| WORK REQUIRED |
Write out, exactly as they appear, only the lines running from the line with "Open the 数字移民 bookmarks folder" to the final line of the listing; include both.

══ DATA FOR ANALYSIS

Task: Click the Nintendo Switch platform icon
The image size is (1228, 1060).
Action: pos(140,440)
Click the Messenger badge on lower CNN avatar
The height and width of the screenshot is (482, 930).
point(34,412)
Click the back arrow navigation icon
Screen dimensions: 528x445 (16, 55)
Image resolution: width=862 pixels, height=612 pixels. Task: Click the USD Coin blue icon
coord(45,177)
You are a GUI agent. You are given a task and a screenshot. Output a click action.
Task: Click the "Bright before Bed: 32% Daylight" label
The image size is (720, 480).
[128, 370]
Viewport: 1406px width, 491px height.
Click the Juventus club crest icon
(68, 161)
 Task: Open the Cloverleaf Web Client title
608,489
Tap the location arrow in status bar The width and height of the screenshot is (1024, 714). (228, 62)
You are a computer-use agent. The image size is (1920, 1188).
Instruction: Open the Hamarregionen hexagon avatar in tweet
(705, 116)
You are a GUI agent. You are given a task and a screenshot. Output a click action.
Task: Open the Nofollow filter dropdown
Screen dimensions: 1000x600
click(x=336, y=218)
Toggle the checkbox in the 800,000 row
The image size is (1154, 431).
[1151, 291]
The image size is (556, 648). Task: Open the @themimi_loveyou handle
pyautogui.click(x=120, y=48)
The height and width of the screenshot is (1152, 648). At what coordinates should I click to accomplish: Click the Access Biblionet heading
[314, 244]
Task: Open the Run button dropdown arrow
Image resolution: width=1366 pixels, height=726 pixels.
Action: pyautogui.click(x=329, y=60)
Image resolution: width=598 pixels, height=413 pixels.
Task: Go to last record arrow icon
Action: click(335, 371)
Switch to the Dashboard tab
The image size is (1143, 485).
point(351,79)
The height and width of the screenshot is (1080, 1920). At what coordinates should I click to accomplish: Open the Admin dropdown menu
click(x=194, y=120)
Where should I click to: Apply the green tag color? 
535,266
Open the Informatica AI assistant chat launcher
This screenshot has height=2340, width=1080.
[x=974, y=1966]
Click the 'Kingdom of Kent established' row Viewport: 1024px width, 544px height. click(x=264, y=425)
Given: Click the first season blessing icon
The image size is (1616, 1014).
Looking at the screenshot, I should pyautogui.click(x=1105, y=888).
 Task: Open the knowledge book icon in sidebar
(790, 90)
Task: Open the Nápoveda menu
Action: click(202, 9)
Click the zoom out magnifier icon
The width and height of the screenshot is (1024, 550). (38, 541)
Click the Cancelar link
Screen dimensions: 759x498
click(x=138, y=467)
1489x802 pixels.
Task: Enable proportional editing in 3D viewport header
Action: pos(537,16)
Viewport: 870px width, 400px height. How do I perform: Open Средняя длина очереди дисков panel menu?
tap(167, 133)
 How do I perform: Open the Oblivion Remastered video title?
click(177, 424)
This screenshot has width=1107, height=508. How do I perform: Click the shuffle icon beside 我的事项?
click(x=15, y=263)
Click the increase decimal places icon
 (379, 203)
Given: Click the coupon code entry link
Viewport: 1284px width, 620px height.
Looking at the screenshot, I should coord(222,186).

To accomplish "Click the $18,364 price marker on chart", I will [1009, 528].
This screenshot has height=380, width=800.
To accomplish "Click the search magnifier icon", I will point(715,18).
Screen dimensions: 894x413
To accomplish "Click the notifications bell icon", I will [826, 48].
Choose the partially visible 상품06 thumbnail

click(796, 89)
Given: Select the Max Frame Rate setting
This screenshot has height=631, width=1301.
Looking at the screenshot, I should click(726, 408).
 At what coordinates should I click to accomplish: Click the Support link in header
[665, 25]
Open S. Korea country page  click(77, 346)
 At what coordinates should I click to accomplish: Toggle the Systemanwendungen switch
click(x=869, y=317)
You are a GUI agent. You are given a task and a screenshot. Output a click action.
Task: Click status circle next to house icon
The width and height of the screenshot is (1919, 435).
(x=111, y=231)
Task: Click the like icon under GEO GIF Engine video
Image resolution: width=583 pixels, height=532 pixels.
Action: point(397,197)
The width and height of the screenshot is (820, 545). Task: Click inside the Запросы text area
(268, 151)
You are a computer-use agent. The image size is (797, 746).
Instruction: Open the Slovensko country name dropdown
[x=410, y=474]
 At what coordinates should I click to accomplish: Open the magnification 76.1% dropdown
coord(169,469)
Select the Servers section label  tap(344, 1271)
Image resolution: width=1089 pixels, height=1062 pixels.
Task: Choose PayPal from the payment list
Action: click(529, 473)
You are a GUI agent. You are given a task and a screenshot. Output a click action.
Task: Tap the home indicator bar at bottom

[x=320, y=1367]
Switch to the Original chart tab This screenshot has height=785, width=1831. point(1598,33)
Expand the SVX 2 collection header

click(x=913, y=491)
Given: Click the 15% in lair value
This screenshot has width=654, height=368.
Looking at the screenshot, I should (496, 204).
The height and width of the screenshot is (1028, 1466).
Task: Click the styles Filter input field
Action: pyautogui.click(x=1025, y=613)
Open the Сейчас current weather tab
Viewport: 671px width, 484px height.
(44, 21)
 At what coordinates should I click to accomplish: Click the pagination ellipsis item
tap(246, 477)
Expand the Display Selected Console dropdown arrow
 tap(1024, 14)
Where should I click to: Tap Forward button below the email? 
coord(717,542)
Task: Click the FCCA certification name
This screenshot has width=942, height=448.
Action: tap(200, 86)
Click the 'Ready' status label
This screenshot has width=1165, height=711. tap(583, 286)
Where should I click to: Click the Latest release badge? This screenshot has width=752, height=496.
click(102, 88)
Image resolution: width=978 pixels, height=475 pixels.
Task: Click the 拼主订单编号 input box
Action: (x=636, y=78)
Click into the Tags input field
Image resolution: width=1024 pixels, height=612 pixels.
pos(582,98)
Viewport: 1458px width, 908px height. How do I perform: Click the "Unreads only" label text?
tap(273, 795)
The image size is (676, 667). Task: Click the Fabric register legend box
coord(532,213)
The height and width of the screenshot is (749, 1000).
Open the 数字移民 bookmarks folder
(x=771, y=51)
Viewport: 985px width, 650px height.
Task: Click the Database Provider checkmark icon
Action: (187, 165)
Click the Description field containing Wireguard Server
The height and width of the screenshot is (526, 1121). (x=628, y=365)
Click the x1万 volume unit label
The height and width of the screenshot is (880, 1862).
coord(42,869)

════

| SOLUTION TO THIS TASK |
Open the 数字移民 bookmarks folder
(x=771, y=51)
Viewport: 985px width, 650px height.
Task: Click the Database Provider checkmark icon
Action: (187, 165)
Click the Description field containing Wireguard Server
The height and width of the screenshot is (526, 1121). (x=628, y=365)
Click the x1万 volume unit label
The height and width of the screenshot is (880, 1862).
coord(42,869)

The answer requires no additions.